The movie A PROMISING YOUNG WOMAN (written by Emerald Fennell) was very upsetting for me and I walked out at the middle of it. I felt a sense of inner disgust at the way the woman “Cassie” is after vengeance against all young men. Here the victim and the vigilante collapse into a single entity or confluence and it is an overly complex story. As I left the movie theater, I had a flash in my mind about how similar the theme seemed to the old Westerns where the good (hero) cowboy is taking vengeance on several “bad guys” who killed his friends. He stalks them and kills them all.

But vengeance (male or female) is a place where a ‘fractured’ mind goes when it is striving to stay whole (sane). But in many cultures, revenge means ‘doing something’ right and justifiable.

While reading several reviews to find out the end of the movie, I found this description:

Much has been made about the film’s ending, the final way in which “Promising Young Woman” sets itself apart from its lineage. Cassie infiltrates the bachelor party of Nina’s rapist disguised as a stripper. She ties him up, tells him what she knows, tries to get him to admit to what he has done, and threatens to cut Nina’s name into his skin. He breaks free of his restraints and smothers Cassie with a pillow. It takes an agonizingly long time for her to die.

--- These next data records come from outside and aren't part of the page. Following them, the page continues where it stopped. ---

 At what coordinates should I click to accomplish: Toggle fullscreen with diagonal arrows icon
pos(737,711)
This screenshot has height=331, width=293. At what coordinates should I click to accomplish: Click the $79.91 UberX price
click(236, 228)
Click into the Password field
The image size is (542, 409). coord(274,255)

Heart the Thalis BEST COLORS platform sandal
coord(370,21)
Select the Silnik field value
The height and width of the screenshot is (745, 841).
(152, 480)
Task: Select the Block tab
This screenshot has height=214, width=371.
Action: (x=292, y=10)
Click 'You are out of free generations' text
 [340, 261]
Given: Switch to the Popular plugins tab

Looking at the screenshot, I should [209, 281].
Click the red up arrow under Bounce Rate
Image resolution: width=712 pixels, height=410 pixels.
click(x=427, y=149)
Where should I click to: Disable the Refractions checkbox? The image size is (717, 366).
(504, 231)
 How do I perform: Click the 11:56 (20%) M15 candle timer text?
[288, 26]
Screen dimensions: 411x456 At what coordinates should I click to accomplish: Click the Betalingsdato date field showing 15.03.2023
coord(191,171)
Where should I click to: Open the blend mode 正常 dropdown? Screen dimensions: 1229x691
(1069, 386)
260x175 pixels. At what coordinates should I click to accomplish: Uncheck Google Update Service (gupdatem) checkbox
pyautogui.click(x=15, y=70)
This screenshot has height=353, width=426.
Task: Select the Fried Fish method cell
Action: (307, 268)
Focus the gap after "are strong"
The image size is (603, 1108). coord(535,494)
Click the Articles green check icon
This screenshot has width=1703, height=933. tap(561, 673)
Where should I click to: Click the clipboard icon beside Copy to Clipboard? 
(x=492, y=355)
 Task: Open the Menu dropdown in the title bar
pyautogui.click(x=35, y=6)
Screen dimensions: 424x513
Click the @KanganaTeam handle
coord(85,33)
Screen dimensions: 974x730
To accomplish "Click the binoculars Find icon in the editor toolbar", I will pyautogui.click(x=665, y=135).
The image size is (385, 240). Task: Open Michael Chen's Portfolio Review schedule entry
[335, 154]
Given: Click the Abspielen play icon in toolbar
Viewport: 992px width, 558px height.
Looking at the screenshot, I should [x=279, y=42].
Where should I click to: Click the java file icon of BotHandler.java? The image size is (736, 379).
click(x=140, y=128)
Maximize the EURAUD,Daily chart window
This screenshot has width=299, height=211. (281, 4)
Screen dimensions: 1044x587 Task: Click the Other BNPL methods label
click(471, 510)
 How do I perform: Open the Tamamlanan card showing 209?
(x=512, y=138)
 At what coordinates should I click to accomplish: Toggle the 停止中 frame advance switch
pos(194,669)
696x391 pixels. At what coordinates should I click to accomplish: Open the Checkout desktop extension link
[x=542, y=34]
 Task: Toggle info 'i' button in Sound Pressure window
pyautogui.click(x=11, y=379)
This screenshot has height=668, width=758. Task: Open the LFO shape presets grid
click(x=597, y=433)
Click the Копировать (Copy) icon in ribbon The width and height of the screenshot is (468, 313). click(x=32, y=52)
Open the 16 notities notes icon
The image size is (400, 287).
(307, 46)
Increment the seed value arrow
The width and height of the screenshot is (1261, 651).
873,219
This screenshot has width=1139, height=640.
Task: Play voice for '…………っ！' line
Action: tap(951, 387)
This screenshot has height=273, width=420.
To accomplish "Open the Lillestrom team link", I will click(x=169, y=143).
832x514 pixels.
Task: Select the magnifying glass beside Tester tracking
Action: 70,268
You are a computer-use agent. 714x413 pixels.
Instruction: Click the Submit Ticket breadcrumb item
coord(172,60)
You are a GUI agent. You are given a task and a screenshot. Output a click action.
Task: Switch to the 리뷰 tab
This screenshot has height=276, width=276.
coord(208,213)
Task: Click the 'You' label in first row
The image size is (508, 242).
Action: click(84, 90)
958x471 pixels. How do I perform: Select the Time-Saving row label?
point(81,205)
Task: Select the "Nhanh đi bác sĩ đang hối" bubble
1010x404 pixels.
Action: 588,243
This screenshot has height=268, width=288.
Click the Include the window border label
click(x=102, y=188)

It is as brutal as watching the rape we’ve never been witness to.”

Now, this is an amazing topic for a serious discussion, and I am inviting my male friends to meet and share freely their opinions and feelings about the movie. I am asking my friends to be open and free to keep the door of rational debate and do not enter a place that journalists call  “the cancel culture”. where all rational open sharing is quickly judged, and the blame is usually put on the men.

Young men, in my experience, are frightened to express themselves freely for fear of being castigated and blamed for injuring women. Many young men retire to their mobiles and stay quiet.

As I followed my own intuition regarding the origin of the movie script and as I read the interview with the writer published in the VULTURE (www.vulture.com),where the author, Emerald Fennell, states that she loved old cowboy movies – YES! I thought, here is the source of her script. A hero cowboy now converted in the girl Cassey, is on a rampage to avenge the killing of his friend and goes and kills all the bandidos (bad guys). Therefore, I am seeing a ‘cancel culture” model emerging in the movie where the hero is a woman, and the young men are the bad guys. As Gemma Tognini states in her newspaper article: “The mob does not always dress in black and wear dark glasses, and carry knives or guns, the mob also wear suits and dresses, and are everywhere.” So, my readers, here is the challenge – speak up and write your comments - and here is a question:

As viewers, we have our own questions to ask. Do filmmakers owe us realistic portrayals of rape and its aftermath, or may we take pleasure in revenge fantasies, in which real-life obstacles are cast aside?